Google on Wednesday unveiled Gemini 2.0, its next-gen genAI model and its biggest AI update to date. The announcement dropped right in the middle of OpenAI’s big ChatGPT Christmas-themed event, showing how incredibly competitive the AI race is.
Gemini 2.0 was released about a year after Google’s Gemini 1.0 announcement. Since then, Google has also unveiled Gemini 1.5, which is a big upgrade over the original release. Gemini 1.5 brought multimodal support to Google’s main genAI update and a much larger context. It was Google’s answer to the ChatGPT GPT-4o update.
The new Gemini 2.0 features
Google calls Gemini 2.0 its “most capable yet,” in a blog post that should bring Google closer to building the “vision of a universal assistant.”
Does that make Gemini 2.0 the ChatGPT o1 alternative you might have expected? Well, Gemini 2.0 will feature a Deep Research feature that will offer “advanced reasoning and long context capabilities” that will turn it into a “virtual research assistant.”
Advanced reasoning is coming to AI Overviews for better or worse. Google says the infamous AI Google Search feature reaches over one billion people.
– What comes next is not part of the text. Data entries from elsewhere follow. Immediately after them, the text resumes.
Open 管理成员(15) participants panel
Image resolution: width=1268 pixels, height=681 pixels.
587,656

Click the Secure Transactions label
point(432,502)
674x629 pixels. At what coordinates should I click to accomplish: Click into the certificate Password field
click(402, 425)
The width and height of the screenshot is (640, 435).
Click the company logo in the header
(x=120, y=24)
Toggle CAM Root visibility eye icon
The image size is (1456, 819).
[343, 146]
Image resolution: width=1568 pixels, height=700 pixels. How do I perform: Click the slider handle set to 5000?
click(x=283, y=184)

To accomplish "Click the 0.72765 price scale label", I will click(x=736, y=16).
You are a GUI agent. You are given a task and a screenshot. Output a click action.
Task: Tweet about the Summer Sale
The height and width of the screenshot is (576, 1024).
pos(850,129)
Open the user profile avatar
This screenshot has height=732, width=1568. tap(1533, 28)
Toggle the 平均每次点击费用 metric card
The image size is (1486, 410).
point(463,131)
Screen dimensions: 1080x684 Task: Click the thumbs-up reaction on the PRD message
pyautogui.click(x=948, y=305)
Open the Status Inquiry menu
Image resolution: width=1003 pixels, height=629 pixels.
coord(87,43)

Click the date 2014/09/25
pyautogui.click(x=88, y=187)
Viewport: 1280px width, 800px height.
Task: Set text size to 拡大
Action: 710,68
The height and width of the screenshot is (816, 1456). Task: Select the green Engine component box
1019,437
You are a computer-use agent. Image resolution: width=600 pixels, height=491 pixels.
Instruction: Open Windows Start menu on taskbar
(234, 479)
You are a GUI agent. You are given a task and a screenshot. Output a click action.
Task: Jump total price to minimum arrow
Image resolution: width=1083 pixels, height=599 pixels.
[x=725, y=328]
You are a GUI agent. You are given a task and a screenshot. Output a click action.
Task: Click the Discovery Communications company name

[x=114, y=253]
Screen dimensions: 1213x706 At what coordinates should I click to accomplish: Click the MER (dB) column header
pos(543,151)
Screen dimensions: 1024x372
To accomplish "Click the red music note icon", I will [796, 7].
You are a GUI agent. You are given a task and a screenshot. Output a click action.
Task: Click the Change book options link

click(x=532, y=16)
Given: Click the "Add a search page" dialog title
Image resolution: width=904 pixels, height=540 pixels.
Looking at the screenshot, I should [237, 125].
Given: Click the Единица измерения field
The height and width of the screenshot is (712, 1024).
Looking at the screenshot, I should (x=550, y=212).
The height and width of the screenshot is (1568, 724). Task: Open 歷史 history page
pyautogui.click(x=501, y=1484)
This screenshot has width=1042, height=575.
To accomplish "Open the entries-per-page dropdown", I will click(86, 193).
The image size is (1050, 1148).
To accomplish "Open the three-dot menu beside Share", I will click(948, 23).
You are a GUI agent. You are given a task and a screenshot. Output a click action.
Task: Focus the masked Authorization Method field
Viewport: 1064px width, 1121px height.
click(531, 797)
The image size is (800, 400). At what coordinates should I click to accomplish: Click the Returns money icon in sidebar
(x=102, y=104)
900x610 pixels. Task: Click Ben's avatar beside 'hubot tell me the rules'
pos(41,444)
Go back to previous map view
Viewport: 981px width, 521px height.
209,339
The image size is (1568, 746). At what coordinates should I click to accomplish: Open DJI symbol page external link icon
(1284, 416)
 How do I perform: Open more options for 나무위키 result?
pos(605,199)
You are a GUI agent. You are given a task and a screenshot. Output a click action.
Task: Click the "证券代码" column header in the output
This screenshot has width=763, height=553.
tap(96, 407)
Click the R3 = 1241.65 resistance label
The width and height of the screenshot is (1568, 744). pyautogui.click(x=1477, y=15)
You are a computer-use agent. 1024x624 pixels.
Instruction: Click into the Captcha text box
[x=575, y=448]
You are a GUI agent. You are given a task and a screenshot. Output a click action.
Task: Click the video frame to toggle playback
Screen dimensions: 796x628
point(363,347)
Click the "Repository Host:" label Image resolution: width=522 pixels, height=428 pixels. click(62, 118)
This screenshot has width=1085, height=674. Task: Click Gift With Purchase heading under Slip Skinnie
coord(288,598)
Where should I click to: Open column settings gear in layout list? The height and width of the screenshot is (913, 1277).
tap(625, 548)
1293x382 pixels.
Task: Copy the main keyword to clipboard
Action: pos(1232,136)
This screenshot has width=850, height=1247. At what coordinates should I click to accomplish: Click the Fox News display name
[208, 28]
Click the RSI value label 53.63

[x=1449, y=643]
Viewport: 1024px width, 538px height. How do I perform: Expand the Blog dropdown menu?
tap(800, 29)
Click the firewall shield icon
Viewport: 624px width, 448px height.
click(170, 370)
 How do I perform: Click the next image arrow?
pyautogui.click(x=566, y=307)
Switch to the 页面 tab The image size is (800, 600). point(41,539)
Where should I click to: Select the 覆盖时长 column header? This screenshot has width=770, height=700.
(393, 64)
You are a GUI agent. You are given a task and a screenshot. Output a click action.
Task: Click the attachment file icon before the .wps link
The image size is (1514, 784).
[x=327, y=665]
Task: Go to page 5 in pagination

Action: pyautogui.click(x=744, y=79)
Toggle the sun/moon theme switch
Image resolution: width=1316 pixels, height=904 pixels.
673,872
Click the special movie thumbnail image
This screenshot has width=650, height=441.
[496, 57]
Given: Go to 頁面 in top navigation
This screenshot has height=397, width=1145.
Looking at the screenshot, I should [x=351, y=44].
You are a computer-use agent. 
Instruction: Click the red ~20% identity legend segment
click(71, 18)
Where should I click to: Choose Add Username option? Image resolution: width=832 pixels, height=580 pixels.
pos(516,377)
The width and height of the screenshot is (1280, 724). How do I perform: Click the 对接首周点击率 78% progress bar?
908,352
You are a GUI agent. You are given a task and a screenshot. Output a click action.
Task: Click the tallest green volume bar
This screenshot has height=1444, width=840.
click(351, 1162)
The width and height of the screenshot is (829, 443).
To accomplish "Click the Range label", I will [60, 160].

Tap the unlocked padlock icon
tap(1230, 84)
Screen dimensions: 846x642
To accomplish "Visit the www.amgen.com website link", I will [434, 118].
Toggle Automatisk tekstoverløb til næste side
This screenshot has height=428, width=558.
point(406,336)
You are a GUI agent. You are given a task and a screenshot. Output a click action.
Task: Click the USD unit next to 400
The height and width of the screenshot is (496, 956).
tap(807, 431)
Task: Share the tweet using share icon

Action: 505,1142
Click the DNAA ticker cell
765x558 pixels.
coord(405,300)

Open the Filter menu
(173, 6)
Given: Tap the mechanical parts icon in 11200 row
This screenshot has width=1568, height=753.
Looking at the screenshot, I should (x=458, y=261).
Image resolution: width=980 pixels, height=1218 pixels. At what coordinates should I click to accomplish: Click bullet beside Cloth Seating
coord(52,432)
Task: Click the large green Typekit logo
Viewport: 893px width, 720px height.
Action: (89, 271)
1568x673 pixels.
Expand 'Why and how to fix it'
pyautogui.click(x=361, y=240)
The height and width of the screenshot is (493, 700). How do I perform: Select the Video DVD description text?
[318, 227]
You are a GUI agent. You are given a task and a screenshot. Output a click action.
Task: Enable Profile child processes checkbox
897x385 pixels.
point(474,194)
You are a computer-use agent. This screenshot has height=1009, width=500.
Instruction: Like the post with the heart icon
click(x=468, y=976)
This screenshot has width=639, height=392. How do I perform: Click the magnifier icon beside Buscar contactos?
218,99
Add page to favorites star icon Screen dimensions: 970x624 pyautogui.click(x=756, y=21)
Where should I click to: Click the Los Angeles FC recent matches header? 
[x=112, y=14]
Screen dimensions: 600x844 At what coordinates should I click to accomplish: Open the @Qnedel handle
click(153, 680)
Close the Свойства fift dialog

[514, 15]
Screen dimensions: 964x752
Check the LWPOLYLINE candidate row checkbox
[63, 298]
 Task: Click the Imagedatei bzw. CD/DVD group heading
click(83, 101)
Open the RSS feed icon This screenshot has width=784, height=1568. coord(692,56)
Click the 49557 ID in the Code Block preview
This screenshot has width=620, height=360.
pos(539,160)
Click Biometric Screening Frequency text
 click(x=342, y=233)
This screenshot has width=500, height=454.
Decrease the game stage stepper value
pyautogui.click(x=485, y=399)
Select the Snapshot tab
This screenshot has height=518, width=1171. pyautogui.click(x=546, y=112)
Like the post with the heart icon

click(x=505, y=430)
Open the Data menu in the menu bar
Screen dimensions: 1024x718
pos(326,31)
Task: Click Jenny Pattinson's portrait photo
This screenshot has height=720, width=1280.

Gemini 2.0 will let AI Overviews answer “more complex topics and multi-step questions, including advanced math equations, multimodal queries, and coding.”
That’s not exactly the Google Search AI upgrade I’d be looking for. Thankfully, I don’t use Google Search, so I won’t have to deal with smarter AI Overviews. If you love them, you’ll get these reasoning abilities as soon as this week, though Google will run a limited test initially.
Reasoning isn’t all Gemini 2.0 can do. Google mentions several important upgrades, including “advances in multimodality — like native image and audio output — and native tool use.” As for that universal assistant, Google says Gemini 2.0 will allow the development of AI agents, which will ultimately lead to that AI assistant.
There’s also Gemini 2.0 Flash, the evolution of Gemini 1.5 Flash. Gemini 2.0 Flash is faster in benchmarks than its predecessor, delivering twice the speed.
The model supports multimodal inputs (images, video, and audio), as expected. The novelty concerns the multimodal outputs. That is, it can generate images “mixed with text and steerable text-to-speech (TTS) multilingual audio.” That’s not something ChatGPT can do, whether it’s GPT-4o or o1.
Gemini 2.0 Flash is available right now as an experimental model to developers. You’ll find it in Google AI Studio and Vertex AI. General availability will follow in January.
A Multimodal Live API tool will let developers use “real-time audio, video-streaming input and the ability to use multiple, combined tools.
Gemini 2.0 Flash is also coming to the desktop and mobile versions of Gemini. The model will be available in a new dropdown menu that lets you select your desired AI Model for your Gemini assistant experience. Gemini 2.0 will expand to more products earlier next year.
Say hello to all the new agents
As for the agentic feature Gemini 2.0 will make possible, Google mentions three projects, Astra, Mariner, and Jules (seen in the clips above and below).
Project Astra was first demoed at I/O 2024, and its first features are available in the Gemini app on mobile devices. It’s an AI assistant that supports multimodality and voice abilities similar to ChatGPT’s Advanced Voice Mode.
With Gemini 2.0, Project Astra supports Google Search, Lens, and Maps. It also remembers more information per session, getting a 10-minute window. Project Astra will remember more conversations so it can offer personalized answers.
Project Astra’s Gemini 2.0 improvements will be available in the Gemini app and mysterious “other form factors like glasses.” Trusted testers will get access to Project Astra on prototype glasses.
Project Mariner explores the “future of human-agent interaction,” Google says. What that means is that Project Mariner will let you use AI to take actions on your behalf in browsers like Google Chrome via an extension.
Gemini 2.0 will be able to type, scroll, and click in the active tab of your browser. It’ll ask users for confirmation when performing specific actions, like buying something on your behalf.
Project Mariner will be available to trusted testers right now. OpenAI has yet to release a ChatGPT tool like Project Mariner. While you wait for access, this video will give you an idea of how useful Project Mariner might be for one’s productivity.
Jules is a coding agent that can help developers. The AI agent can integrate directly into a GitHub workflow. “It can tackle an issue, develop, a plan and execute it, all under a developer’s direction and supervision.” OpenAI can let ChatGPT grab code from certain Mac apps, but the feature is more limited.
Beyond Astra, Mariner, and Jules, Google is also working on Gemini 2.0 agents that can help gamers with gameplay based on what’s happening on the screen.